The central bank is also expected to cut back on MBS agency purchases, which has helped fuel a housing market that is already seeing double-digit price increases that have excluded many potential first-time buyers. But even if the Fed gradually reduces its purchases of MBS by mid-2022, bond strategists at JP Morgan expect the central bank to remain an active participant in the sector.
The Fed will still reinvest between $ 50 billion and $ 60 billion in principal and monthly interest from its $ 2.5 trillion MBS portfolio, JPM strategists write in a research note. This rate of reinvestment would slow if mortgage rates were to rise, which would reduce the repayment of outstanding mortgages as the incentive to refinance wanes.
In classical analysis, the simultaneous reduction in the budget deficit would exert a budgetary brake on the economy at the same time as monetary policy becomes less accommodating due to the reduction in the growth of the Fed’s balance sheet. What’s more, once the Fed completes its cut, markets expect it will double its target for the fed funds rate in quarter-point increments.

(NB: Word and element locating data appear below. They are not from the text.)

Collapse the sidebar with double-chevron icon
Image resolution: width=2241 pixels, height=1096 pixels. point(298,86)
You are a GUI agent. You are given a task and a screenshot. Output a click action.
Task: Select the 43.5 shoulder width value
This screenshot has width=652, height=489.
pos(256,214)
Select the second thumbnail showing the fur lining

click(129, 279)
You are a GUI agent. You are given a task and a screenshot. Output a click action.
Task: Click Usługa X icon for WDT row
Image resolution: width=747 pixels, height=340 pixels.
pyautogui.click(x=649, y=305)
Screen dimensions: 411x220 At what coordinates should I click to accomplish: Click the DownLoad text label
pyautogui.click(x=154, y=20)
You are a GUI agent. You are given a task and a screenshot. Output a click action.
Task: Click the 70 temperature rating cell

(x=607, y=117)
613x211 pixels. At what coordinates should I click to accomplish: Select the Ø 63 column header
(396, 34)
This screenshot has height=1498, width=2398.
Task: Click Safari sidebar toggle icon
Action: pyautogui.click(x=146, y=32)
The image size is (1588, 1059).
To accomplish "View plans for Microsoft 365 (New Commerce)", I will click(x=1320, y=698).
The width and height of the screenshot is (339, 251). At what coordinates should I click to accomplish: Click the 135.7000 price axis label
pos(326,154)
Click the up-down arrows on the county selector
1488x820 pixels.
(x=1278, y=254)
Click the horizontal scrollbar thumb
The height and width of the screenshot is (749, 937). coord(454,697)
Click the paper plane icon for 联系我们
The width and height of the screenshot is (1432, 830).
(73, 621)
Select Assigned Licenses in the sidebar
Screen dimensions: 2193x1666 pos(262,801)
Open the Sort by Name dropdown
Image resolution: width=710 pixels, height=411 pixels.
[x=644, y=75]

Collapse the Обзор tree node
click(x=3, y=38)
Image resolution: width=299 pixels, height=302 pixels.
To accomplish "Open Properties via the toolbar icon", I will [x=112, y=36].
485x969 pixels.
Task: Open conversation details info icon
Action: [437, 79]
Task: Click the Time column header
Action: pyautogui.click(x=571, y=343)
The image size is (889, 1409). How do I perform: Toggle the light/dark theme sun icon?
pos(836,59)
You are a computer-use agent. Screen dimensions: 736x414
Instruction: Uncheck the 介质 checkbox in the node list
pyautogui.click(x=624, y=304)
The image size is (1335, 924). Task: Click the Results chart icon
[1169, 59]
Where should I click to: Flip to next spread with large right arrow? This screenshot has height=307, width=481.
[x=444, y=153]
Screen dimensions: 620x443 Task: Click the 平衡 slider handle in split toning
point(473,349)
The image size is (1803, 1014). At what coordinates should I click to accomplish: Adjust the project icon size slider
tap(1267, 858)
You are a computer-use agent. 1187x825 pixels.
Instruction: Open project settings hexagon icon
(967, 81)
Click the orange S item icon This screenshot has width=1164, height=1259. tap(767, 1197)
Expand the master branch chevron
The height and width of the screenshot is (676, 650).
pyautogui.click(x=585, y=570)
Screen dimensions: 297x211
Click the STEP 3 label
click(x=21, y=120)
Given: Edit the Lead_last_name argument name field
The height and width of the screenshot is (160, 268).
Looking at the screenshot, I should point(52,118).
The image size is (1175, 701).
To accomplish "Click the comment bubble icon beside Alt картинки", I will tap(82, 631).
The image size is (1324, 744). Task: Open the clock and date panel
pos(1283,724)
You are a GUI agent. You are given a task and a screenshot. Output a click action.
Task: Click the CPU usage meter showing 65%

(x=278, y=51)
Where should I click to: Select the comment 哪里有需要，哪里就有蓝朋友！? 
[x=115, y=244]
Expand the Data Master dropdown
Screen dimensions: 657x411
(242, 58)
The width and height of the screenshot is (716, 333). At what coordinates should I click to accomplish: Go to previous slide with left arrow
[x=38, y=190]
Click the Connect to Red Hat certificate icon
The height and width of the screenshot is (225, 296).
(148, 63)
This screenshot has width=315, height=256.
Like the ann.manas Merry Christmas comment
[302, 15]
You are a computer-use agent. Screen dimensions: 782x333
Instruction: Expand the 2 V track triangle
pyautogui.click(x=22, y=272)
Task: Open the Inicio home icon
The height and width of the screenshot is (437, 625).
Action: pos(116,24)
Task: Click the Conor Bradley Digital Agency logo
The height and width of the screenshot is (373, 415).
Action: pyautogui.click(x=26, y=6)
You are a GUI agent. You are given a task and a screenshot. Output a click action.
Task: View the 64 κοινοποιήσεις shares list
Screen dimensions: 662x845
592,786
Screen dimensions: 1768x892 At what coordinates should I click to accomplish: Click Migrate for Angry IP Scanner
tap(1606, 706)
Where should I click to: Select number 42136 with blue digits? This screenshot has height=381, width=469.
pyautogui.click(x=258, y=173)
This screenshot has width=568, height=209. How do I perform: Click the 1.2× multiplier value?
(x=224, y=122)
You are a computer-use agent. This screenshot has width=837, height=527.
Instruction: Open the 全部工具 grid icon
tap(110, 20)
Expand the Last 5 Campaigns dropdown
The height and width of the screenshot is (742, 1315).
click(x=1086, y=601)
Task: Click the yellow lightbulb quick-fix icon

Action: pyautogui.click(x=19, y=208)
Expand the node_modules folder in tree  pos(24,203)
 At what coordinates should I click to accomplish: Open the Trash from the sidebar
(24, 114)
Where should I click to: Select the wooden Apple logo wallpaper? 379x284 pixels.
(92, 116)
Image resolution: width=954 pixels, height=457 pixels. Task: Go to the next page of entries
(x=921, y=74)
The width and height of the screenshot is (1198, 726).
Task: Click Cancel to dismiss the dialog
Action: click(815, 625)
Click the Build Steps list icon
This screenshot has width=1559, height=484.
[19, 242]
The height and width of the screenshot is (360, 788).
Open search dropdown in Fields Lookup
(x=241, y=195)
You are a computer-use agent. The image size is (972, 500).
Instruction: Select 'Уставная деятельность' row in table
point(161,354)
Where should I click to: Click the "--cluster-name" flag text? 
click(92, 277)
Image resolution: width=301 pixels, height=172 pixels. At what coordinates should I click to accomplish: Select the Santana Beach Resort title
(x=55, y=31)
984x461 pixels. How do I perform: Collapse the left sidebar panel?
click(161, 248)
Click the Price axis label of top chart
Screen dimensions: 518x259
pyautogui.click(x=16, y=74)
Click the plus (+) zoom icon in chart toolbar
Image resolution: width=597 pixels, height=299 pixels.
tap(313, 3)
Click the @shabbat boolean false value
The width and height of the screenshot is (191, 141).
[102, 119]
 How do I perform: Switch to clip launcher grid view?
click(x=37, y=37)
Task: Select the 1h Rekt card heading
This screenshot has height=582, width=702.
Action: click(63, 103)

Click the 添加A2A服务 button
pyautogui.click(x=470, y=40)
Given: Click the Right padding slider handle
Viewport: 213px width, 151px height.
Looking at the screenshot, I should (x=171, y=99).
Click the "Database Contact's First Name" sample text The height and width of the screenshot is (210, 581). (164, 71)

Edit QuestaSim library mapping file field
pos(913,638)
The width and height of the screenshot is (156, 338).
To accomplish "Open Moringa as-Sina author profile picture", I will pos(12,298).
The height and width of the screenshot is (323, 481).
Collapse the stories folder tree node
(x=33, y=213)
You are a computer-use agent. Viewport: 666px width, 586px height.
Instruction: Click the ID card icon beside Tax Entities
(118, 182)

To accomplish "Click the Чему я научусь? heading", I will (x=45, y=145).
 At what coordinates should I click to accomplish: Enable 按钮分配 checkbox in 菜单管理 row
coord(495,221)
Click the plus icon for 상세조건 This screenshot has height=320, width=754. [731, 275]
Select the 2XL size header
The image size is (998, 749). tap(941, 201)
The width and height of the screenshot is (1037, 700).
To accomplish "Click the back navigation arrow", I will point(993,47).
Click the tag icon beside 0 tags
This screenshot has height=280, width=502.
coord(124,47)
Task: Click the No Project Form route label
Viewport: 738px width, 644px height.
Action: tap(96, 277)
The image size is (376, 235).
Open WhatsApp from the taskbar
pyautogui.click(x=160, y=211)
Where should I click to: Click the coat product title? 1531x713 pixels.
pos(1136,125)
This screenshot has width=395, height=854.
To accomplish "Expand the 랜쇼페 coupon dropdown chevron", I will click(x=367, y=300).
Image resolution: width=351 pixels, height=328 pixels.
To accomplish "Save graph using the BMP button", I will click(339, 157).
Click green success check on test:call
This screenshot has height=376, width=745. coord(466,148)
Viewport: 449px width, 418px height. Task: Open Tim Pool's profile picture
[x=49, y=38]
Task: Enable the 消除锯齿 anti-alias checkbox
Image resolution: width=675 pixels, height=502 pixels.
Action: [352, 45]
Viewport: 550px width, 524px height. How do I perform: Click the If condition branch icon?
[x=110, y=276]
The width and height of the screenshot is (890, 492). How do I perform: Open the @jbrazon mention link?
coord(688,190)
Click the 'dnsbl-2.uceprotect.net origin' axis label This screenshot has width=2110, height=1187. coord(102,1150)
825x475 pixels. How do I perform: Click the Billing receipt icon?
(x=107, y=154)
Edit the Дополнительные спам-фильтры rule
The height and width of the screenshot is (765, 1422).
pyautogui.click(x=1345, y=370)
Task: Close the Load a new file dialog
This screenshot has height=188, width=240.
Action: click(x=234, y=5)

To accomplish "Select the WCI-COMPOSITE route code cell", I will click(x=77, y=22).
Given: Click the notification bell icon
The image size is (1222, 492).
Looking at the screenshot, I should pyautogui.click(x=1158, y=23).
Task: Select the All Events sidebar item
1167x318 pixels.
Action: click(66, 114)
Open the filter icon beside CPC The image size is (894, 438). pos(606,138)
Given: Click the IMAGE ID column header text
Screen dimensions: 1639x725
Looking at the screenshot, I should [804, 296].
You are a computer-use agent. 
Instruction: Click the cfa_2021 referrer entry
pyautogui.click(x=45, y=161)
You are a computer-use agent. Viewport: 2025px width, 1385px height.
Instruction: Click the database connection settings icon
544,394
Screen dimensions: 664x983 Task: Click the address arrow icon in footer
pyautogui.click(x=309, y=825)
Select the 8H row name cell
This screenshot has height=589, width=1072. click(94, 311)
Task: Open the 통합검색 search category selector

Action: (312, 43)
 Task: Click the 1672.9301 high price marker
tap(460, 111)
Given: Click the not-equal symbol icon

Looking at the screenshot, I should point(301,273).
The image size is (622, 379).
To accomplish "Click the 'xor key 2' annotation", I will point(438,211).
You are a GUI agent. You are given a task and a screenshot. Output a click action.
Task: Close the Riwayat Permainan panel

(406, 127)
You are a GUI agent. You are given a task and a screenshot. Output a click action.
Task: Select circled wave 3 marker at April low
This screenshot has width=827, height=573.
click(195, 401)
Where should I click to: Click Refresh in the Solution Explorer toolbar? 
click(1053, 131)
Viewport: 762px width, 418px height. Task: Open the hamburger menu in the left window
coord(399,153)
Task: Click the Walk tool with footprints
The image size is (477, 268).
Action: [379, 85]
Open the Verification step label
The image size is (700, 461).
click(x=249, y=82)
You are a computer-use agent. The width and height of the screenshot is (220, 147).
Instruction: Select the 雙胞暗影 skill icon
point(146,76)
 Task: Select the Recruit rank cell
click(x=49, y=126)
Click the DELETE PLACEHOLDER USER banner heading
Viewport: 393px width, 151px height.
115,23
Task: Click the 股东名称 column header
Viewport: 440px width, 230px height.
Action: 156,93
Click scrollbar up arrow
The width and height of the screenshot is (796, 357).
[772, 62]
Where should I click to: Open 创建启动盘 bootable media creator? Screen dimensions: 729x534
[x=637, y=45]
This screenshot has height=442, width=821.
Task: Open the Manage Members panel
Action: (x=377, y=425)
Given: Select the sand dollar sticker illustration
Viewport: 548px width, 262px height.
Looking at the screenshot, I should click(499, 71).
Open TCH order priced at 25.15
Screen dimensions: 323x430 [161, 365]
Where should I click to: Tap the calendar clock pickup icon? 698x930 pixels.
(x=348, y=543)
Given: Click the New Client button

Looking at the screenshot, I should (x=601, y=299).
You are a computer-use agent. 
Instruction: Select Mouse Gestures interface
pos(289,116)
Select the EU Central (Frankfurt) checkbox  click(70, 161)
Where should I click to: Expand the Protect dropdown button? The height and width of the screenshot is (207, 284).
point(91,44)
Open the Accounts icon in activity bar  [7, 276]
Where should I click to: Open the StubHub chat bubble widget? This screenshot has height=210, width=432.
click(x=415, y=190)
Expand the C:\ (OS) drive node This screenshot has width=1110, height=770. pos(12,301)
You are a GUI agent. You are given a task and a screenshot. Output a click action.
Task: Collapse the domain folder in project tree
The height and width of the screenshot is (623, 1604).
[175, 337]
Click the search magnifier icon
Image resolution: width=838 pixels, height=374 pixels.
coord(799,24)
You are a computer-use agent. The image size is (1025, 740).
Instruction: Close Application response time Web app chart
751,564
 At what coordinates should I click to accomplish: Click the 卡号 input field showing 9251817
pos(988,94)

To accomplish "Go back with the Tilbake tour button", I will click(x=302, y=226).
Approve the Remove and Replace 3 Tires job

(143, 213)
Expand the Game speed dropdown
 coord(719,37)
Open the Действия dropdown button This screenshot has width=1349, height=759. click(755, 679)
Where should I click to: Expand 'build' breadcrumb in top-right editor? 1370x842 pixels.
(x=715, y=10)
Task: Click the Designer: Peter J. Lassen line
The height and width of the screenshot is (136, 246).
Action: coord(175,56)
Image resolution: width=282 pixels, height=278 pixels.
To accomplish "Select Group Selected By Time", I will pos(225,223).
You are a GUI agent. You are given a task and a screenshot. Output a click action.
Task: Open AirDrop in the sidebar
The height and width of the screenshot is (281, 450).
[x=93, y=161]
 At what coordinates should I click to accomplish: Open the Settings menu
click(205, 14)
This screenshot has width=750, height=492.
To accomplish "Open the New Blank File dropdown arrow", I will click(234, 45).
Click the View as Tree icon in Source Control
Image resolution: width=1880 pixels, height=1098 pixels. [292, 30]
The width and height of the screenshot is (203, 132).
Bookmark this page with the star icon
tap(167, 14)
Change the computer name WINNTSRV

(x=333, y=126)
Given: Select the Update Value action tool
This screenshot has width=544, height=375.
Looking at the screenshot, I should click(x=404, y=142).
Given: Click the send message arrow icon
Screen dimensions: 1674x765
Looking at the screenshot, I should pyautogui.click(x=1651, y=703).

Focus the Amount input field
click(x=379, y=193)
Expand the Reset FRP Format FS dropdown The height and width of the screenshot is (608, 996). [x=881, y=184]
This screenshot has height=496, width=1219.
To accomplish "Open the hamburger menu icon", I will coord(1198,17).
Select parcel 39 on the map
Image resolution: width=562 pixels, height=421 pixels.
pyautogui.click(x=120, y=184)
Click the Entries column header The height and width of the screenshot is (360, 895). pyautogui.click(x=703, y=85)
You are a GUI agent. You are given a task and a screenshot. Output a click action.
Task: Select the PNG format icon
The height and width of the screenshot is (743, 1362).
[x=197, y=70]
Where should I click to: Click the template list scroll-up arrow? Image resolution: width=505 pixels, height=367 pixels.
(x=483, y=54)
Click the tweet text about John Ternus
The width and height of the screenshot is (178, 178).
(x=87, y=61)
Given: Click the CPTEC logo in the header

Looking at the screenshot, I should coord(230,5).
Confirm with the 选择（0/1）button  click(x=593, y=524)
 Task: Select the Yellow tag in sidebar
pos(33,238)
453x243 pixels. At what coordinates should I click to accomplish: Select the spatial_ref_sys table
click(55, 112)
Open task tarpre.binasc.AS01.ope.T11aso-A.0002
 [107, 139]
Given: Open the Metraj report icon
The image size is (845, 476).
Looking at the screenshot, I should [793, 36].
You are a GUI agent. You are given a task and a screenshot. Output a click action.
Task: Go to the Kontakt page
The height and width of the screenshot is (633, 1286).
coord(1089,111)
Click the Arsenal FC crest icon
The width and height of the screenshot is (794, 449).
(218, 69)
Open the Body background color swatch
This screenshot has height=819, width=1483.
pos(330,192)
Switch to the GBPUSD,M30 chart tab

But the Fed’s balance sheet, at $ 8.5 trillion, would remain more than twice as large as before the pandemic measures of March 2020. Two federal funds rate hikes would only push the key rate down a range. current from 0-0.25% to 0.50% -0.75%. Meanwhile, the budget deficit would still be 7% of GDP with an economy close to full employment.
In other words, this is not a repeat of 1937, when a sudden and simultaneous shift towards restrictive monetary and fiscal policies led to the second phase of the Great Depression. This would be a normalization of previous emergency policies as a recovery takes hold and inflation looks more intransigent than transitory.